(Work required): For the word "date", count the lines of the records that hold it, and give only that number.

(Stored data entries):
━━━━━━━━━━━━━━━━━━━━━━━━━━━━━━
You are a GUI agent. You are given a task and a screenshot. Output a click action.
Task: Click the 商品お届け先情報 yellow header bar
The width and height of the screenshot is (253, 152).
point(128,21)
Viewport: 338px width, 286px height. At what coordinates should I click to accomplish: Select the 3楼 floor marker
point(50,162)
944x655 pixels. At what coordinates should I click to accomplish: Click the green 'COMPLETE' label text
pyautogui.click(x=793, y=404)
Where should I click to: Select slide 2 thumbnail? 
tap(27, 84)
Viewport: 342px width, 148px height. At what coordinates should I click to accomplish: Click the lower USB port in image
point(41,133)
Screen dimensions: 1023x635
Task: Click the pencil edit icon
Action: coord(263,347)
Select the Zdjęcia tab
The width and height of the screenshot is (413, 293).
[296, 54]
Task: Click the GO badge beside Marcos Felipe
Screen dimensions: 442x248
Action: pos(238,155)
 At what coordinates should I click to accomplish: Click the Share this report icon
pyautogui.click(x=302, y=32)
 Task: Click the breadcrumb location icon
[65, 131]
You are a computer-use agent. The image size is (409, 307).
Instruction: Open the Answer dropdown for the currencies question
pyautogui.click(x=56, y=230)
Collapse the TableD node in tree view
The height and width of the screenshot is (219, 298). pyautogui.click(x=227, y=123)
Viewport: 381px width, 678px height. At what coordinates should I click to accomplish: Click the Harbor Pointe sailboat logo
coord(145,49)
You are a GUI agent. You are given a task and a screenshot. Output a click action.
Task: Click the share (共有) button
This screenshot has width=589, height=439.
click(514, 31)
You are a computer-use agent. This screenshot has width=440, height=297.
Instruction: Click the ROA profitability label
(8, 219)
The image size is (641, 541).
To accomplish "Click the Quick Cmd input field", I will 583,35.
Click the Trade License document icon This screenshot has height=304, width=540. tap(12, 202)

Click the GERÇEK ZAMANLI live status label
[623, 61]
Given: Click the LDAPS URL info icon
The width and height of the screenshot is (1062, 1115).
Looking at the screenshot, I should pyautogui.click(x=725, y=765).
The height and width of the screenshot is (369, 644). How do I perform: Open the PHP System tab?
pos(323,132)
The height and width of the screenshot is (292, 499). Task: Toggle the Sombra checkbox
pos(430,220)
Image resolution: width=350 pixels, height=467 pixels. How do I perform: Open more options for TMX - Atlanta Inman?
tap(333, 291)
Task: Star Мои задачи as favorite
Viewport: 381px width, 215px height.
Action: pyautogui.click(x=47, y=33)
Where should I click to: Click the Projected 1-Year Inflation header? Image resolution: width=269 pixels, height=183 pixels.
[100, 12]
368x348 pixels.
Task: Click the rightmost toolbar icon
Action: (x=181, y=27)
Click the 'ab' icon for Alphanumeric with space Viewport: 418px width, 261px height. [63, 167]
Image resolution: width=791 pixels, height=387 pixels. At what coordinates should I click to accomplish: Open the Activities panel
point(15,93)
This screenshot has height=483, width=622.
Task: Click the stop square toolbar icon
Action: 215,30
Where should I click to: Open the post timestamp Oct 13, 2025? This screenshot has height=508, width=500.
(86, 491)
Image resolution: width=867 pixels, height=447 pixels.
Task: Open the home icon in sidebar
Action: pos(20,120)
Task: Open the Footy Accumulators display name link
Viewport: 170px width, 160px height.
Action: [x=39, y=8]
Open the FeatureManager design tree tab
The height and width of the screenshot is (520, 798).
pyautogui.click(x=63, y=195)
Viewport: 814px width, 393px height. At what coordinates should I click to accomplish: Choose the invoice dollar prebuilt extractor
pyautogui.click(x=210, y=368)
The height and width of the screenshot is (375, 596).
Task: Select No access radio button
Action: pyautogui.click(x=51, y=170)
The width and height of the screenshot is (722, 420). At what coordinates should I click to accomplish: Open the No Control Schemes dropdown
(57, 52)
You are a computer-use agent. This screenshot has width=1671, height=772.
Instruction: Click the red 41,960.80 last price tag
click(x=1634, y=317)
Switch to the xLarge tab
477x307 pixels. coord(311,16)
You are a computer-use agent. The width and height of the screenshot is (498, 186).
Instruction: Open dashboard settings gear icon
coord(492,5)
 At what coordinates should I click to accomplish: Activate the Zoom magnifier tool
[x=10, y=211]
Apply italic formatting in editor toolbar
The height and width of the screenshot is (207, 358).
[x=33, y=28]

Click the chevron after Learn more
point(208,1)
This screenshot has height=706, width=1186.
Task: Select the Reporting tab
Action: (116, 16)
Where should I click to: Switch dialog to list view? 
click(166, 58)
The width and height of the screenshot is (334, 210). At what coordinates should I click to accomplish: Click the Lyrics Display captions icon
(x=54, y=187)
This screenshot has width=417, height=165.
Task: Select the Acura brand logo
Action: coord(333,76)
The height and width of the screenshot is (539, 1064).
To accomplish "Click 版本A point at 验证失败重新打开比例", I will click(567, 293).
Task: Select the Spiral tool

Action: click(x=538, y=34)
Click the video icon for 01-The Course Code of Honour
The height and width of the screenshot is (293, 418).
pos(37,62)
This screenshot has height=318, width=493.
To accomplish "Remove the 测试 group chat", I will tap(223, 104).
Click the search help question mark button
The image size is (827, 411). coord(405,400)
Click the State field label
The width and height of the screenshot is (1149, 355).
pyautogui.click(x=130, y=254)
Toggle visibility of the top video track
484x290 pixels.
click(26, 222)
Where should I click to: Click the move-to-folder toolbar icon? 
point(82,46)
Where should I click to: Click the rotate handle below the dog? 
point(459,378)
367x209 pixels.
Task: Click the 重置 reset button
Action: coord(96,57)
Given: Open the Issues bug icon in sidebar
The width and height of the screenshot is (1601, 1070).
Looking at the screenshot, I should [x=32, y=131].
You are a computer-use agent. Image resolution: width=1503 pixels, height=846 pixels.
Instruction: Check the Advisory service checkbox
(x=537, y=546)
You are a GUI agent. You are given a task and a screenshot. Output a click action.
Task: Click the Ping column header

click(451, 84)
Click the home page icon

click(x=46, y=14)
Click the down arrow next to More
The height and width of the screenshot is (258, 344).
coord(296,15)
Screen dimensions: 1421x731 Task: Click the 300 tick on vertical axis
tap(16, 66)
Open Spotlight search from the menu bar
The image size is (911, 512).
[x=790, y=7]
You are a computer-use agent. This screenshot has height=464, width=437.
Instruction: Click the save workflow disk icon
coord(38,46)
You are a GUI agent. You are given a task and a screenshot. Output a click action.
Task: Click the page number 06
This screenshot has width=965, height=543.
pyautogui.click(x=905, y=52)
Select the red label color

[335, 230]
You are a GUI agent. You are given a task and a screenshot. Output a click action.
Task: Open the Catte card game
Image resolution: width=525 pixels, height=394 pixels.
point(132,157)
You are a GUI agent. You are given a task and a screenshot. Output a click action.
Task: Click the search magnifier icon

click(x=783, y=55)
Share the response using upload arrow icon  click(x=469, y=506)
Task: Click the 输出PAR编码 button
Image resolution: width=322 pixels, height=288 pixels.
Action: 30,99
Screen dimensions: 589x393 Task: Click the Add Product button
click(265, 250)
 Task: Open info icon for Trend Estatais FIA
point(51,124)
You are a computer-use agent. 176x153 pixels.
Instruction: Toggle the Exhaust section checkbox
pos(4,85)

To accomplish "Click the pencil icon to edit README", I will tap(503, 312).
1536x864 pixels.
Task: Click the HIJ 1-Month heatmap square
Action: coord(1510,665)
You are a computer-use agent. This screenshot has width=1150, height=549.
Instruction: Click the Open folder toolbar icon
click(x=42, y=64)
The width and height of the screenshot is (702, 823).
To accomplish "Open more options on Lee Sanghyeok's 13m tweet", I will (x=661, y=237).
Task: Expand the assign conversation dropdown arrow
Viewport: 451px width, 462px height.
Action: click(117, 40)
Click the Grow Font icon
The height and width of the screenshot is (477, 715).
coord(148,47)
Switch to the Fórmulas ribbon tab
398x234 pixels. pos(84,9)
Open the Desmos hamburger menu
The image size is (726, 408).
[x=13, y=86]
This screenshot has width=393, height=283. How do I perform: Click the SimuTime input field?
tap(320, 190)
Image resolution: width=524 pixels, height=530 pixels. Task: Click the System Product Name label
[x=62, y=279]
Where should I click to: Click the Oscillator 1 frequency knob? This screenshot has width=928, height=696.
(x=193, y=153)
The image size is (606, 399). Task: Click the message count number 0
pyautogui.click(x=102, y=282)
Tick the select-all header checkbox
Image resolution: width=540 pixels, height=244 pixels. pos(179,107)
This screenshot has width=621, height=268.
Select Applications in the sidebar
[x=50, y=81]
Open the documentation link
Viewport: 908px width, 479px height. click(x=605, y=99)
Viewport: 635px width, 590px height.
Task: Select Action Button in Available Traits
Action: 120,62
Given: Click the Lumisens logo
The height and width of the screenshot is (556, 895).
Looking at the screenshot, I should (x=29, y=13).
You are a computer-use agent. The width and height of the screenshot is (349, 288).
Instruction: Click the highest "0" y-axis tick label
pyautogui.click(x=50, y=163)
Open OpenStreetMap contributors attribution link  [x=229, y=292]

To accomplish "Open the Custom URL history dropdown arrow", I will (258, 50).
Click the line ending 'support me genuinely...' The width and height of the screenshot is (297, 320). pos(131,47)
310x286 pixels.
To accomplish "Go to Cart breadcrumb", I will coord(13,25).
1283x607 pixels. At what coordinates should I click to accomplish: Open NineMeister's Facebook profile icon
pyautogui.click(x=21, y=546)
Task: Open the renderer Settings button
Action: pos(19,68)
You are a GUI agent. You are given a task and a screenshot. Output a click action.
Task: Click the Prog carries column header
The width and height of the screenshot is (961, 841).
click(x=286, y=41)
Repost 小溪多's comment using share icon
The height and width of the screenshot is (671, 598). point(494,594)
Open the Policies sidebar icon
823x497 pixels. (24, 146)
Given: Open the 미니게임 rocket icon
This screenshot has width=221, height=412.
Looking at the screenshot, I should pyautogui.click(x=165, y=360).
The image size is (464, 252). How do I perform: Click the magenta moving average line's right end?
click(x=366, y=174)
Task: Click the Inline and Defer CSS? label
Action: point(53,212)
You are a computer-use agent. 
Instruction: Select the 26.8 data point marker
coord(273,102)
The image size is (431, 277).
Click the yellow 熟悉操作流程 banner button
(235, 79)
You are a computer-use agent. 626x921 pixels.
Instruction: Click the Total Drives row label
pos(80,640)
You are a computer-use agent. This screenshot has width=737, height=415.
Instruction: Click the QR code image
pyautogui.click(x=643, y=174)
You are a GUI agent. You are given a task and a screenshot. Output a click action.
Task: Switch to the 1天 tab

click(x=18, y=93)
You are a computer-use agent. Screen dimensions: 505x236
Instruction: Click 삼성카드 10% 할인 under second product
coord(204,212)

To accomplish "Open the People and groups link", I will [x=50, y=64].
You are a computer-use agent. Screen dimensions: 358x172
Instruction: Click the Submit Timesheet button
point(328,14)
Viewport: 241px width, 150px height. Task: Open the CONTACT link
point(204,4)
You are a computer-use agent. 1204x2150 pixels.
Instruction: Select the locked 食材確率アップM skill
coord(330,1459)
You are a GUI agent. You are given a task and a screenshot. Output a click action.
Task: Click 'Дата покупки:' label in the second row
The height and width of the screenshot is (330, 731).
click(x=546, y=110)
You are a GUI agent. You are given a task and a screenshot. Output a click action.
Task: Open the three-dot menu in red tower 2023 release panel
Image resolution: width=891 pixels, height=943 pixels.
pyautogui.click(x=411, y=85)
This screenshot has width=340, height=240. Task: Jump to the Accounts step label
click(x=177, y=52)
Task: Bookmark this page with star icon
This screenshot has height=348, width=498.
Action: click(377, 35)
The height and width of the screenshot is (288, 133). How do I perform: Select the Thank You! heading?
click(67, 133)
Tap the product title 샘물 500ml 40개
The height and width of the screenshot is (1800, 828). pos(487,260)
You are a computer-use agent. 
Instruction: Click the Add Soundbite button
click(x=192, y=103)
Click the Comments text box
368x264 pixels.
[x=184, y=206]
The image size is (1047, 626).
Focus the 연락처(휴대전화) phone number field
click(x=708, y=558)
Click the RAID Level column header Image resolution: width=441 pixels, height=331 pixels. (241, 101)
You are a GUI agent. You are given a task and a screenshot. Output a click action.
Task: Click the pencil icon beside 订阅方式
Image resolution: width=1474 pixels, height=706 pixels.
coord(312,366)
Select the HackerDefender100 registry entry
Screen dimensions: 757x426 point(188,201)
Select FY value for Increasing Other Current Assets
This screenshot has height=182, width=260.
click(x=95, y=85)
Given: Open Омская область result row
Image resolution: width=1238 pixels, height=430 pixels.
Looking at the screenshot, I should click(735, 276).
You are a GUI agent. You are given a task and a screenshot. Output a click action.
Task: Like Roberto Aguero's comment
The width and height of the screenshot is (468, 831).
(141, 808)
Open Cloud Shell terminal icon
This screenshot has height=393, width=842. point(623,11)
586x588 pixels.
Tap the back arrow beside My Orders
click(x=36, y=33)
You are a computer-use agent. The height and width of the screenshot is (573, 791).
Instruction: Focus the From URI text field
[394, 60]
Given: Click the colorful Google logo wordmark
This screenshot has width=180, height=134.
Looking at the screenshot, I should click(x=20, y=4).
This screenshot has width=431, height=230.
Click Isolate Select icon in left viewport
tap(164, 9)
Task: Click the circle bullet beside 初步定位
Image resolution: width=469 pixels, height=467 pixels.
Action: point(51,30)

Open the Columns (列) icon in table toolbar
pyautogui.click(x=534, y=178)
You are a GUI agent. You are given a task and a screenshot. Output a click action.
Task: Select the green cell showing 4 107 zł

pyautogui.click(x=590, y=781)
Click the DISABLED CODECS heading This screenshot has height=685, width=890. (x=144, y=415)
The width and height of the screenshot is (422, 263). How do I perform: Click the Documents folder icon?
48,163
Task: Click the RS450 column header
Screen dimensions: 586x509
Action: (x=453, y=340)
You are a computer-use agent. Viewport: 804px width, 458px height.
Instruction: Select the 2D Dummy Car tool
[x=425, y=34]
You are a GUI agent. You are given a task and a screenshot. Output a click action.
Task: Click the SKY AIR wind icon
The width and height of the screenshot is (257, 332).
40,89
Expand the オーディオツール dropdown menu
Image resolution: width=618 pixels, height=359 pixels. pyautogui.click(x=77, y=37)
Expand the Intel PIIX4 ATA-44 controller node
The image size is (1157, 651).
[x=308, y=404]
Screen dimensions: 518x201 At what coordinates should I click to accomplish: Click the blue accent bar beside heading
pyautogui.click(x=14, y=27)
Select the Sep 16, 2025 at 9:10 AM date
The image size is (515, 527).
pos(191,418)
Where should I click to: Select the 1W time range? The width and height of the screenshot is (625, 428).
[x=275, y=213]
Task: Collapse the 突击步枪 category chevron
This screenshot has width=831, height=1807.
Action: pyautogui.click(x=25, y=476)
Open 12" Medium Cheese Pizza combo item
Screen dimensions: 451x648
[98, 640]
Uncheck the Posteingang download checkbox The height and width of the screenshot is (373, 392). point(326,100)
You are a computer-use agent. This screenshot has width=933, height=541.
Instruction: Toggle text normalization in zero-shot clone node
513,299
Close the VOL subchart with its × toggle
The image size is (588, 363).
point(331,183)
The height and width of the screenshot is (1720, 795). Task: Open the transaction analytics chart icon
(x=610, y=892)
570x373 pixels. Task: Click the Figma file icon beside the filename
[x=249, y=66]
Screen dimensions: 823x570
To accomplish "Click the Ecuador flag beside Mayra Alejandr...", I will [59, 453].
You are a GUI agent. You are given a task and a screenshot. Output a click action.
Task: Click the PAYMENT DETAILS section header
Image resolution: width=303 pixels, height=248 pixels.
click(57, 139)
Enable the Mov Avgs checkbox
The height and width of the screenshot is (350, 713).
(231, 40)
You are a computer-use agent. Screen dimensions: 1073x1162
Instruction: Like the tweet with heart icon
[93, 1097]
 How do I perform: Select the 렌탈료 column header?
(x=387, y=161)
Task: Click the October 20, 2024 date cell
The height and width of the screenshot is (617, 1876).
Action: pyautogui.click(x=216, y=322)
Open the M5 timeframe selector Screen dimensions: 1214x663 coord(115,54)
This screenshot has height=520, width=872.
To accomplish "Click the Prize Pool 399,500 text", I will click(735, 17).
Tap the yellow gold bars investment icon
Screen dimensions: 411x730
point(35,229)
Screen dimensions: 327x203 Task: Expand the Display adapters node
━━━━━━━━━━━━━━━━━━━━━━━━━━━━━━
(Result of the exercise): 2